Gov. Dayton wants a quarterly accounting of campaign money, even during non-election years. Josh Simeone of the AP writes: The “bill would require quarterly campaign cash updates every year, eliminating a 13-month reporting gap in non-election years. Dayton says the gap leaves the public in the dark about who’s influencing politics while lawmakers make crucial budget decisions. But the proposal faces a tough road ahead — it has no Republican supporters in the GOP-controlled Legislature.”

Keeping up with Wisconsin, the Los Angeles Times runs an Op-Ed piece by Garret Keizer, an editor with Harper’s magazine, who argues for a boycott of all things Wisconsin, saying: “Wisconsin has become a pariah state. It ought to be treated as such. Anyone with a credit card or a grocery cart is equipped to do so. Anyone with a dollar in his or her hand is capable of casting a vote against what has been done, and what will, if not stopped, become a model for rolling back virtually every workplace right we have. Almost anyone can join in a boycott. It is undeniable that boycotts harm the innocent. Is it fair, for example, not to purchase cheese made by a Wisconsin farmer who drove his tractor to the capital in a show of solidarity with state employees? It is not fair at all, but neither is it unwarranted or unprecedented.”

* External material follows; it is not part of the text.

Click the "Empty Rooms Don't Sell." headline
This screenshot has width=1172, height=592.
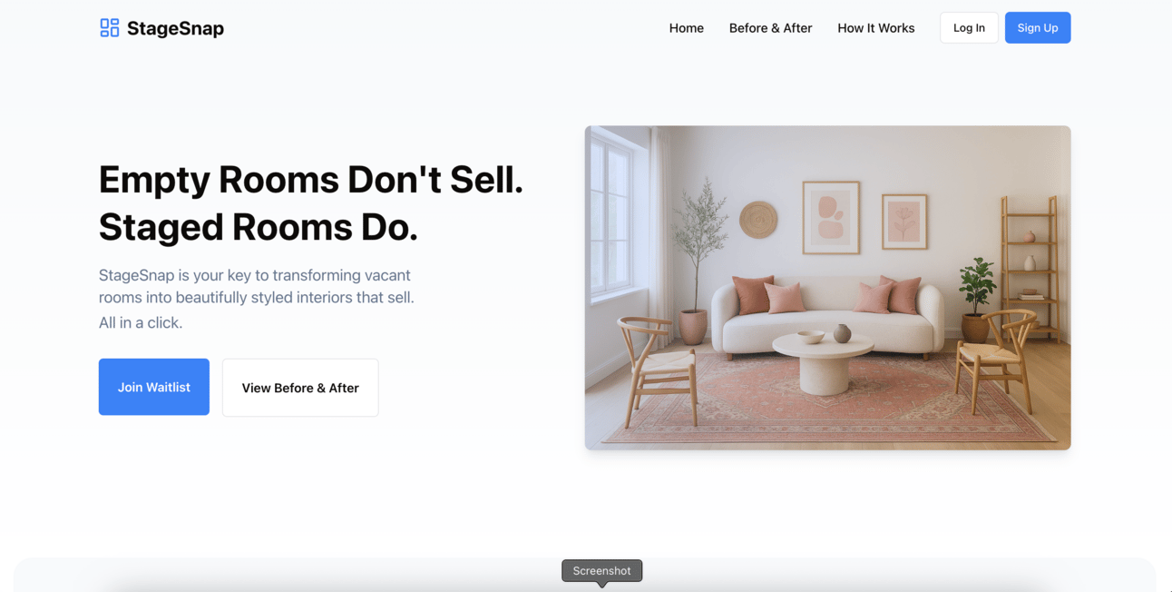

Covering the suddenly very interesting Wisconsin Supreme Court election for FoxNews, Mike Tobin reports: “[E]ven supposed non-partisan races for the bench have gotten caught up in the recent union flap. ‘The best is yet to come,’ says former State Democratic Chair Joe Wineke. ‘This is only heating up.’ The incumbent, David Prosser Jr., is being challenged by JoAnne Kloppenburg in the April 5th election for a seat on the state’s highest bench. … [I]f the [temporary restraining order issued last Friday on collective bargaining rights] makes it to the Wisconsin Supreme Court before the election, Prosser will issue an opinion as to whether Judge Sumi crossed over the separation of powers and ‘intermeddled’ in the legislature. If the case doesn’t make it to the top court before the election, Prosser will be perceived as a conservative vote and targeted by the left preemptively. But don’t think that only Democrats are playing politics in the high court of the Dairy State. Daro Crandall, chair of the Douglas County Republican Party says, “We can’t just support Governor Walker. We need to stand up and back Prosser to keep these measures in place.”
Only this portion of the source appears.